Lalu Syaikh Ibnu ‘Utsaimin rahimahullah mengatakan
lagi, “Tidak boleh bagi seorang pegawai di wilayah pemerintahan
menerima hadiah berkaitan dengan pekerjaannya. Seandainya kita
membolehkan hal ini, maka akan terbukalah pintu riswah (suap/sogok). Uang sogok amatlah berbahaya dan termasuk dosa besar
(karena ada hukuman yang disebutkan dalam hadits tadi, pen). Oleh
karena itu, wajib bagi setiap pegawai jika dia diberi hadiah yang
berkaitan dengan pekerjaannya, maka hendaklah dia mengembalikan hadiah
tersebut. Hadiah semacam ini tidak boleh dia terima. Baik dinamakan
hadiah, shodaqoh, dan zakat, tetap tidak boleh diterima. Lebih-lebih
lagi jika dia adalah orang yang mampu, zakat tidak boleh bagi dirinya
sebagaimana yang sudah kita ketahui bersama.”[7]

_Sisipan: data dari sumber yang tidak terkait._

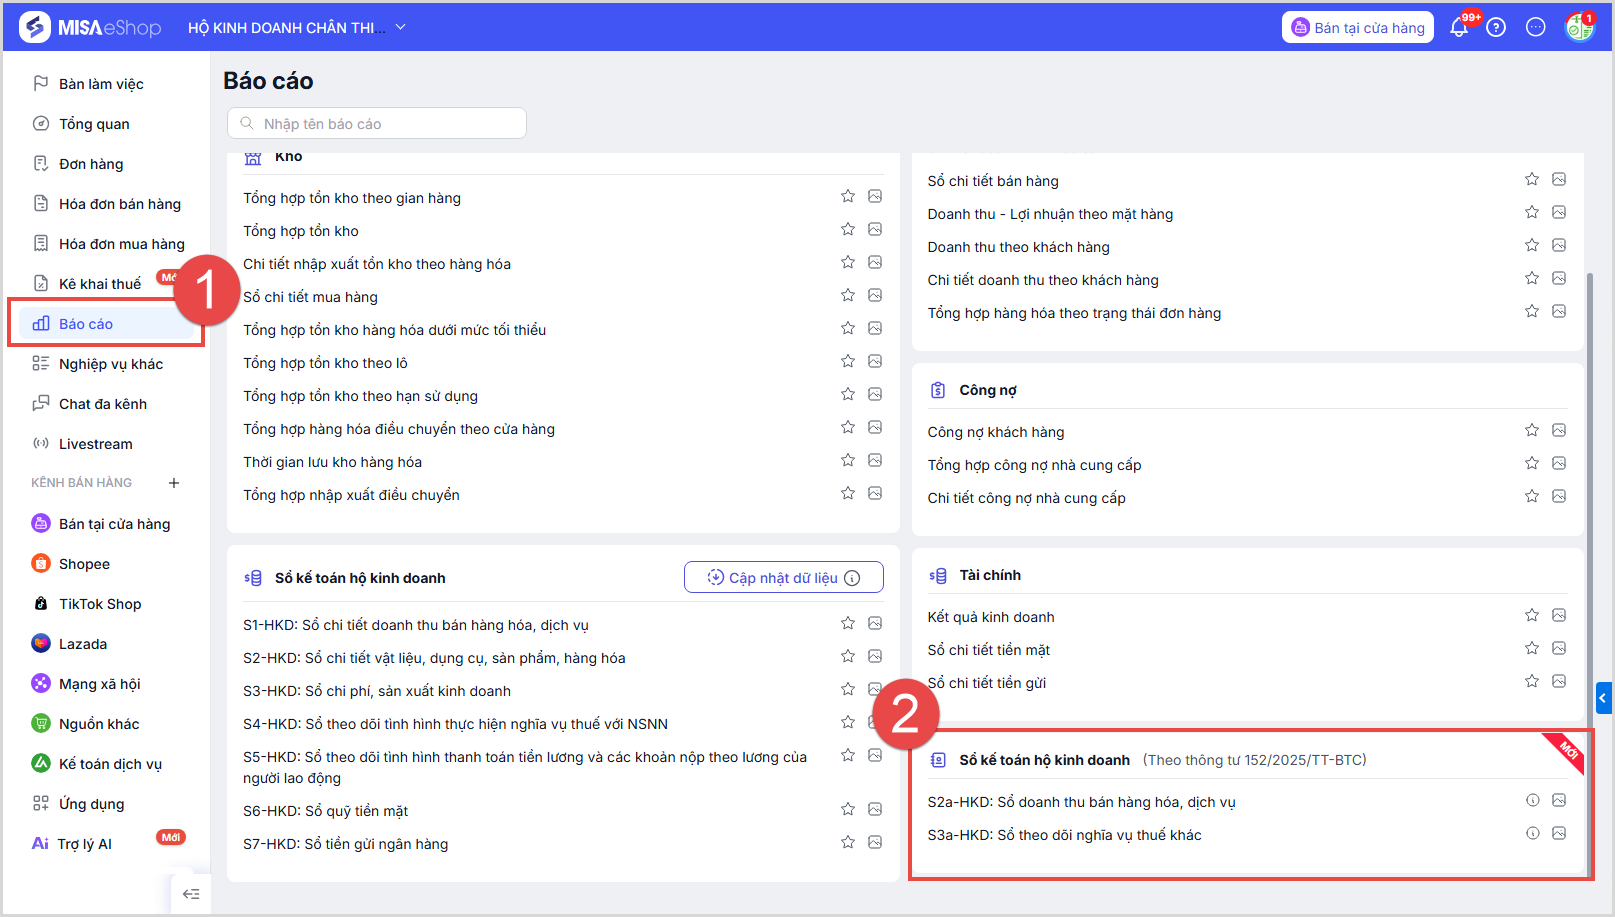Open Đơn hàng in the sidebar

(x=91, y=164)
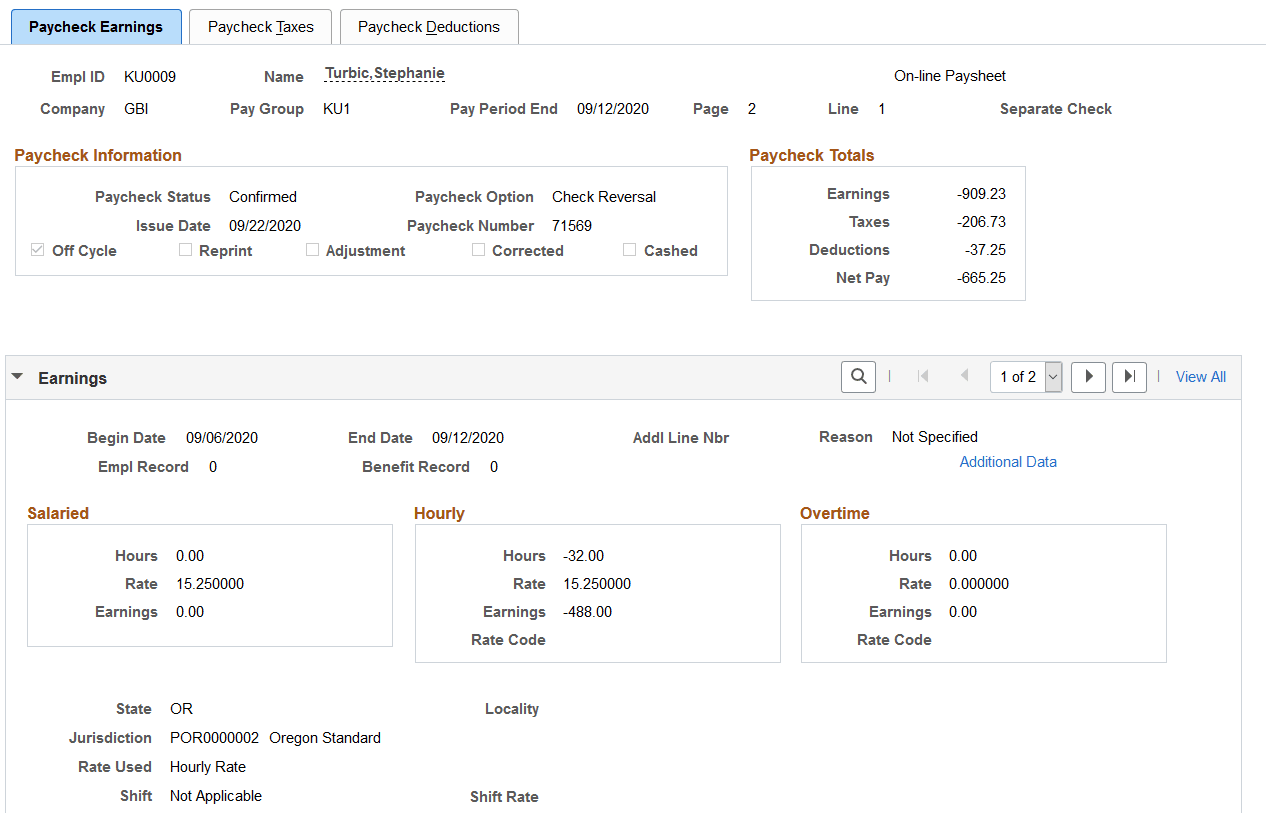Go back to the first Earnings row

923,377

Mengapa Dikatakan Khianat?
Hadiah bagi pekerja atau pejabat yang di mana hadiah
tersebut berkaitan dengan pekerjaannya (seandainya ia bukan pejabat,
tentu saja tidak akan diberi parsel atau hadiah semacam itu), ini bisa
dikatakan khianat, dapat kita lihat dalam penjelasan berikut ini. Dalam
Al Mawsu’ah Al Fiqhiyyah disebutkan,
“Nabi shallallahu ‘alaihi wa sallam pernah
menerima hadiah (sebagaimana layaknya hadiah untuk penguasa/pejabat).
Perlu diketahui bahwa hadiah ini karena menjadi kekhususan pada beliau.
Karena Nabi shallallahu ‘alaihi wa sallam adalah ma’shum,
beliau bisa menghindarkan diri dari hal terlarang berbeda dengan orang
lain (termasuk dalam hadiah tadi, tidak mungkin dengan hadiah tersebut
beliau berbuat curang atau khianat, pen). Lantas ketika ‘Umar bin ‘Abdul
‘Aziz mengembalikan hadiah (sebagaimana hadiah untuk pejabat), beliau
tidak mau menerimanya. Lantas ada yang mengatakan pada ‘Umar bin ‘Abdul
‘Aziz, “Nabi shallallahu ‘alaihi wa sallam sendiri pernah menerima hadiah semacam itu!” ‘Umar pun memberikan jawaban yang sangat mantap, “Bagi Nabi shallallahu ‘alaihi wa sallam bisa jadi itu hadiah. Namun bagi kita itu adalah suap. Beliau shallallahu ‘alaihi wa sallam
mendapatkan hadiah semacam itu lebih tepat karena kedudukan beliau
sebagai nabi, bukan karena jabatan beliau sebagai penguasa. Sedangkan
kita mendapatkan hadiah semacam itu karena jabatan kita.”[8]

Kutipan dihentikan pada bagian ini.